Obviamente a estratégia falhou e após quase dois meses a maioria das pessoas
contagiadas acabou morrendo em consequência de derrames, ataques cardíacos e
exaustão devido ao calor. Outros desmaiaram nas ruas ou se arrastaram esgotados
até suas casas. Depois deste desastre, muitos associaram o problema a uma
suposta praga enviada por um religioso conhecido como São Vito. Apesar das
muitas teorias, até hoje não se sabe ao certo o motivo para tanta gente ter
literalmente dançado até a morte.
Dançomania:
Outros casos e teorias
O
fenômeno ocorrido em Estrasburgo ficou conhecido como “a praga da dança de
1518” e apesar de bastante incomum, não foi o único registrado na história.
Pelo menos sete casos de dançomania aconteceram na Europa entre os séculos XIV
e XVIII. Um dos casos mais antigos aconteceu em Aquisgrano, Alemanha, em 24 de junho
de 1374, quando dezenas de pessoas saíram às ruas dançando freneticamente,
gritando e tendo alucinações; mesmo depois de caírem exaustas no chão,
continuavam a se contorcer e ocasionalmente espumavam pela boca.
Partindo
do princípio de que estes incidentes são reais e muito bem documentados, a
grande questão que intriga historiadores e médicos é só uma:
O que desencadeia as dançomanias?
O que desencadeia as dançomanias?
Várias
são as teorias, uma das mais divulgadas é a de que o surto coletivo teria causa
na ingestão de uma espécie de fungo (Ergot fungi) que cresce nos talos úmidos
de alguns cereais como o centeio. No entanto, essa teoria, criada por Eugene
Barackman, é contestável pois a intoxicação pelo fungo poderia causar
alucinações e convulsões, mas não os movimentos coordenados de uma dança. A
peste negra, que devastou o continente na idade média, também foi descartada
porque as datas não fecham. O sociólogo Robert Bartholomew propôs a teoria de
que o povo estava na verdade cumprindo o ritual de uma seita herética, mas há
evidências de que os dançarinos não queriam dançar (expressavam medo e
desespero, segundo os relatos antigos).
Outra
tese bastante aceita é a de que foi uma histeria coletiva desencadeada por
diversos fatores. Tempos de fome extrema, pragas e a opressão dos mais
poderosos, teriam causado um stress emocional muito grande em parte da
população mais pobre, afetada pelas mazelas sociais. O historiador John Waller,
autor do livro “A Time to Dance, A Time to Die: The Extraordinary Story of the
Dancing Plague of 1518”, que trata do assunto, afirma que ocorreram momentos de
grande penúria em 1492, 1502 e 1511; invernos rigorosos, verões abrasadores,
granizo e tempestades de neve acabaram com as plantações e a fome se alastrou.

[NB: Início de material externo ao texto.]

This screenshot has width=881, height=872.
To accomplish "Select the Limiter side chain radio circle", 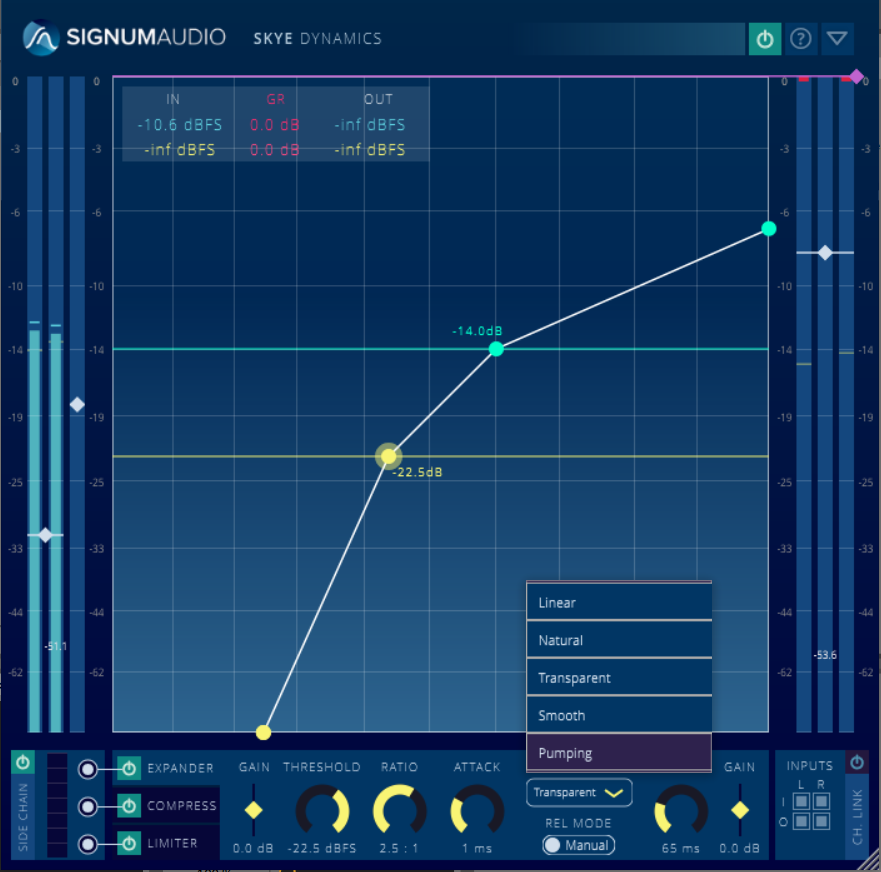I will tap(89, 844).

Além disso, os donos de terra aumentavam os impostos e decretavam diversas
proibições à população - como pescar e caçar em suas propriedades, o que
poderia apaziguar um pouco a fome.
A
pressão física e mental tornou as pessoas mais condicionadas; quando elas viram
pessoas "amaldiçoadas" por São Vito, acreditaram que elas também
estavam amaldiçoadas e se uniram de forma inconscientemente, conta Waller. Nesse
caso, o stress psicológico só se manifestou através da dança porque a sociedade
da época acreditava em muitas ideias místicas e as crenças supersticiosas de
que São Vito poderia lhes enviar esta praga tornou isso realmente possível. É uma
ideia bem elaborada e bem interessante. Contudo, prefiro ficar com a hipótese
de que eles ingeriram algum tipo de droga sem conhecer, já que o mofo mencionado
anteriormente tem tartarato de ergotamina que é um componente do LSD (droga
conhecida por causar efeitos psicodélicos).
Também
pode ser que o historiador John Waller tenha razão... Quando fazia essa
pesquisa, achei que os casos de dançomania tem certa semelhança com as
atividades praticadas pelos profetas extáticos do antigo Israel, estes lançavam
mão do recurso da música para entrar em um êxtase coletivo que costumava ser
contagioso e também podia durar vários dias. Nunca saberemos o que de fato aconteceu
naquele verão de 1518 em Estrasburgo, mas não tenho a menor dúvida de que esse
tipo de coisa pode ainda acontecer em nossos dias, se é que já não acontece!